[Records for this exercise — start]

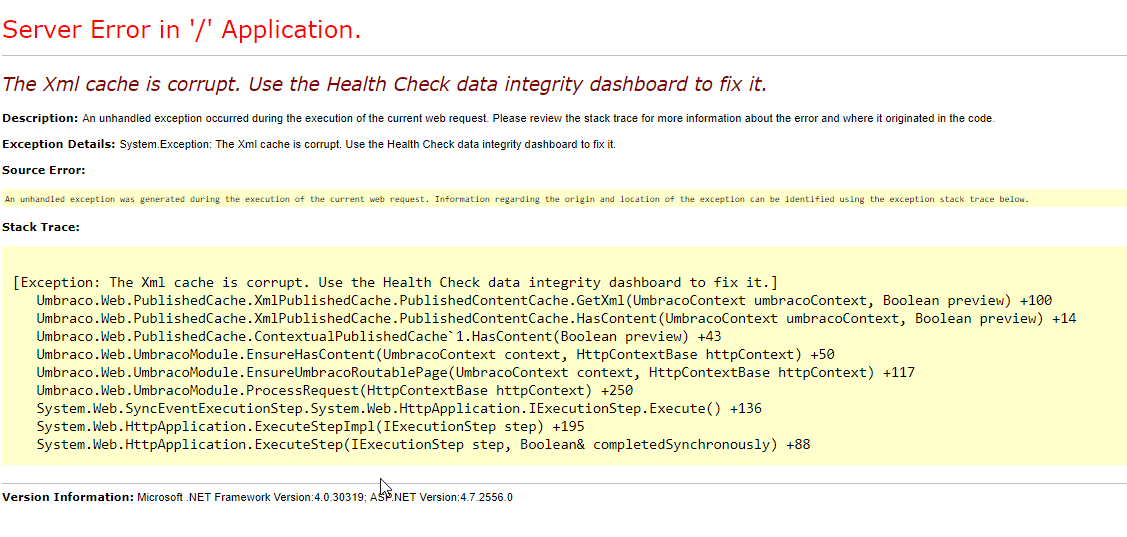Click the 'Stack Trace:' label
1127x537 pixels.
click(41, 227)
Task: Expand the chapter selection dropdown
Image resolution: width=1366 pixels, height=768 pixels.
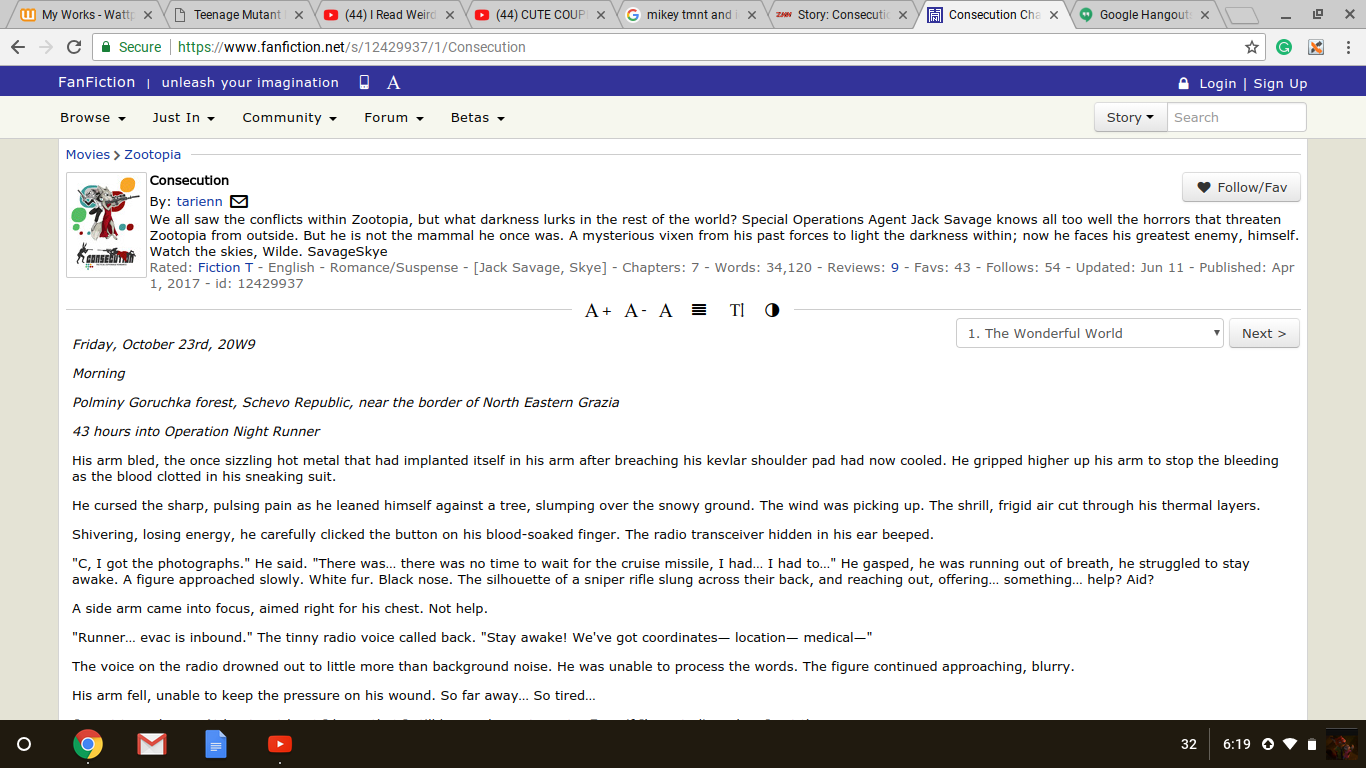Action: pyautogui.click(x=1089, y=333)
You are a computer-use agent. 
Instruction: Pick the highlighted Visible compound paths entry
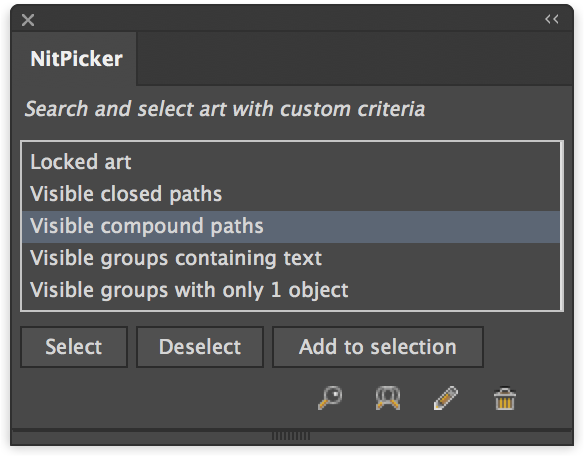pos(291,226)
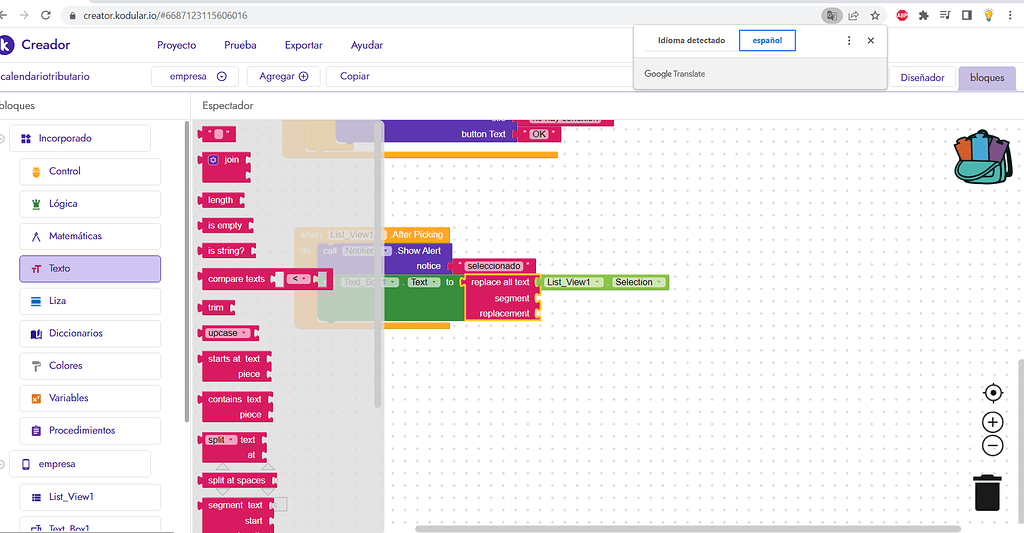Bookmark page with the star icon
Viewport: 1024px width, 533px height.
[x=875, y=16]
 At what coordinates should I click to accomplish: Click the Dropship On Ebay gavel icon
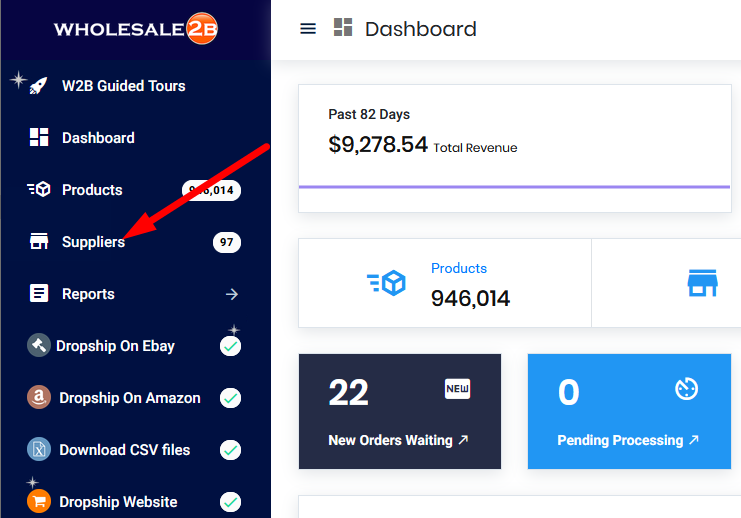(39, 345)
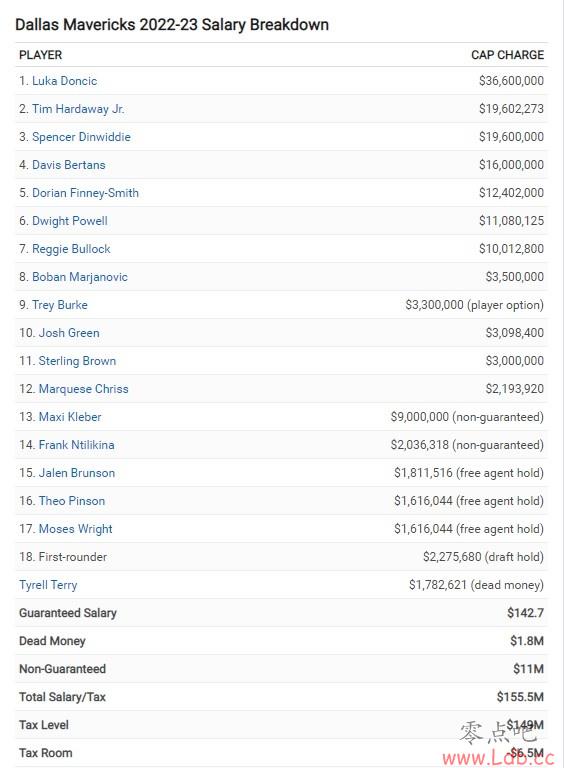The height and width of the screenshot is (768, 564).
Task: Open Marquese Chriss player page
Action: tap(84, 389)
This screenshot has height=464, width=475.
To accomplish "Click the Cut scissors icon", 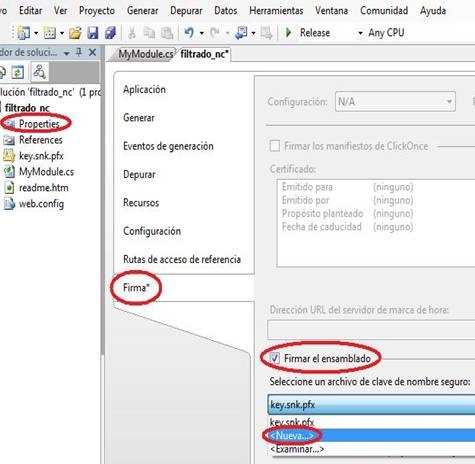I will tap(132, 33).
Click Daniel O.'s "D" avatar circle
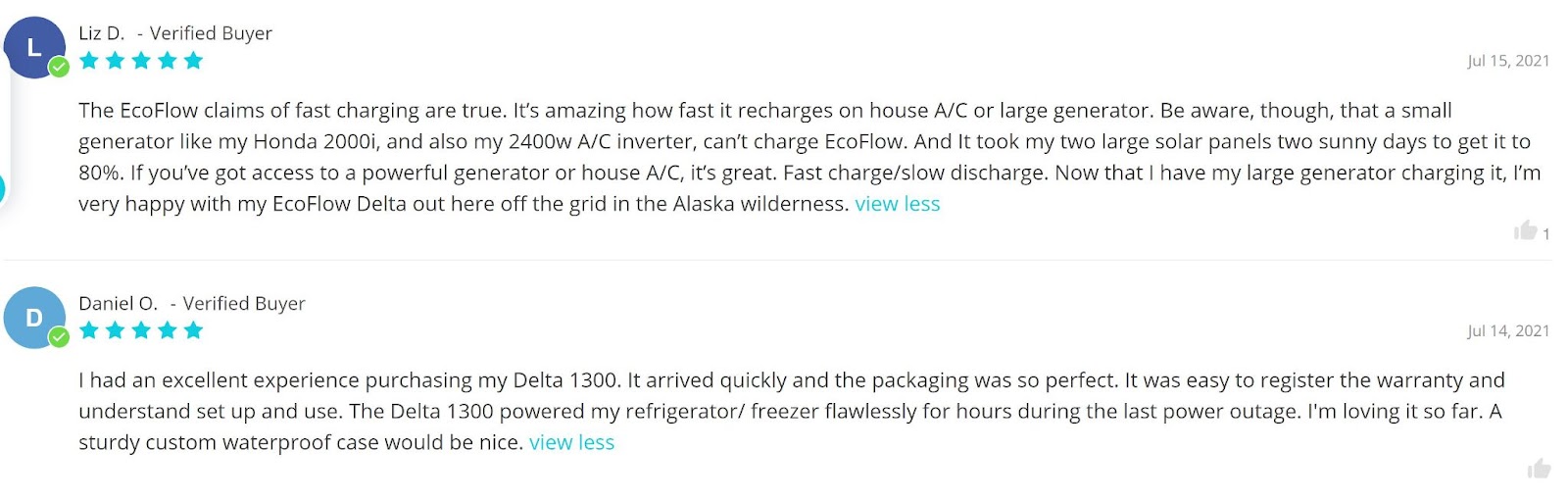This screenshot has width=1568, height=501. pyautogui.click(x=34, y=318)
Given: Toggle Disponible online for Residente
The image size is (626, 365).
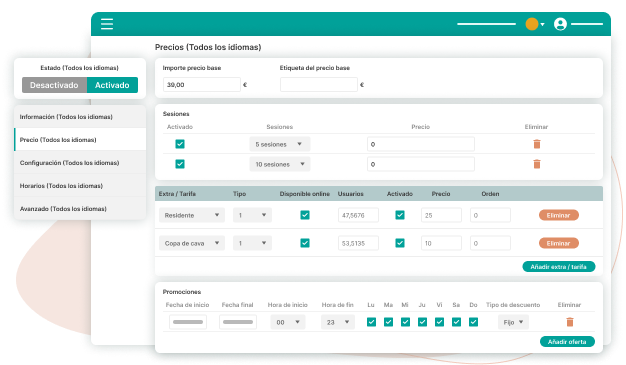Looking at the screenshot, I should pos(305,215).
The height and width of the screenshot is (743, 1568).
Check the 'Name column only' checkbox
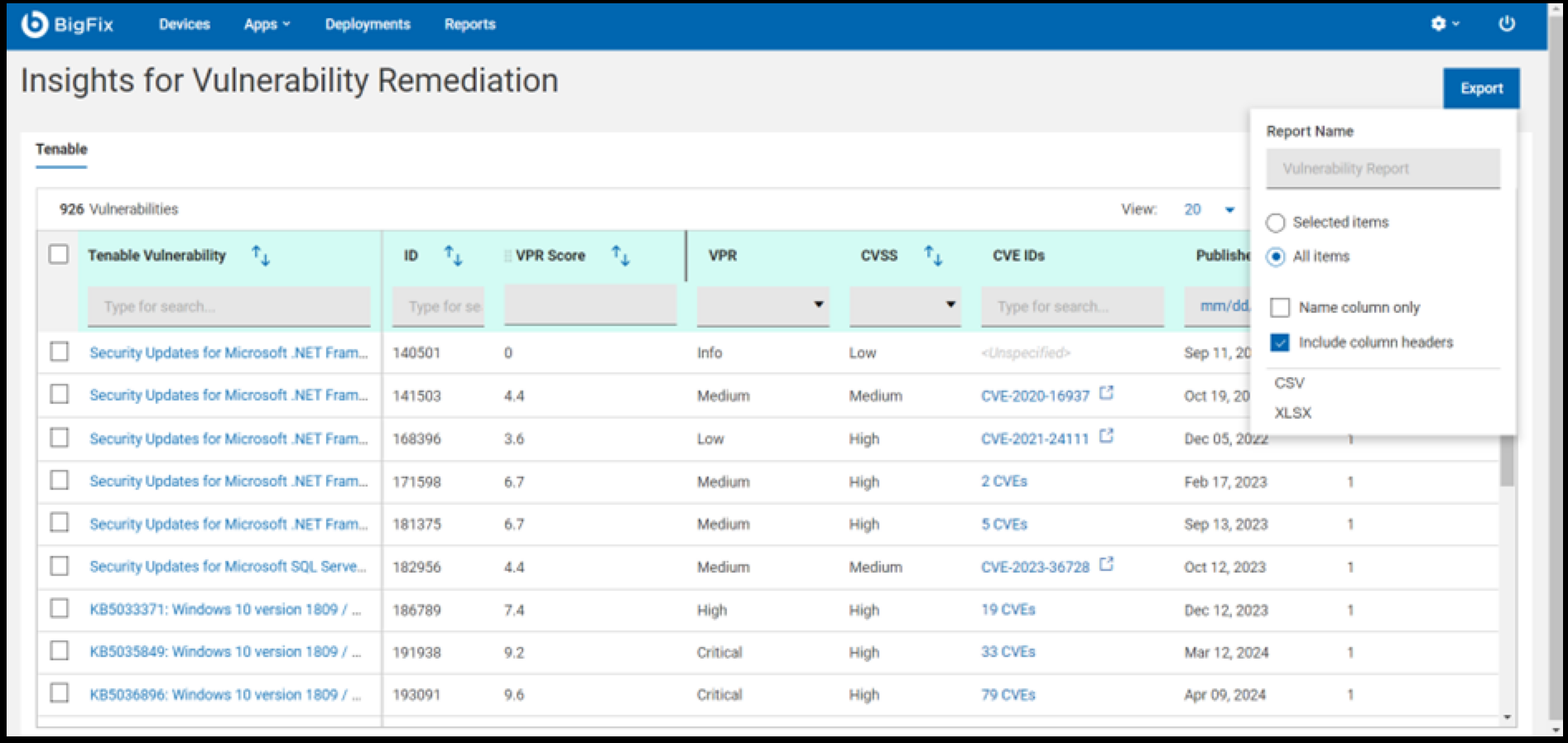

[Records for this exercise — finish]

*Instructions to follow*. Leave every picture out and set down exactly the lines running from the one with "Given: Toggle Disponible online for Residente" to the last line of the material above.

*Reply*.
Given: Toggle Disponible online for Residente
The image size is (626, 365).
Looking at the screenshot, I should pos(305,215).
The height and width of the screenshot is (743, 1568).
Check the 'Name column only' checkbox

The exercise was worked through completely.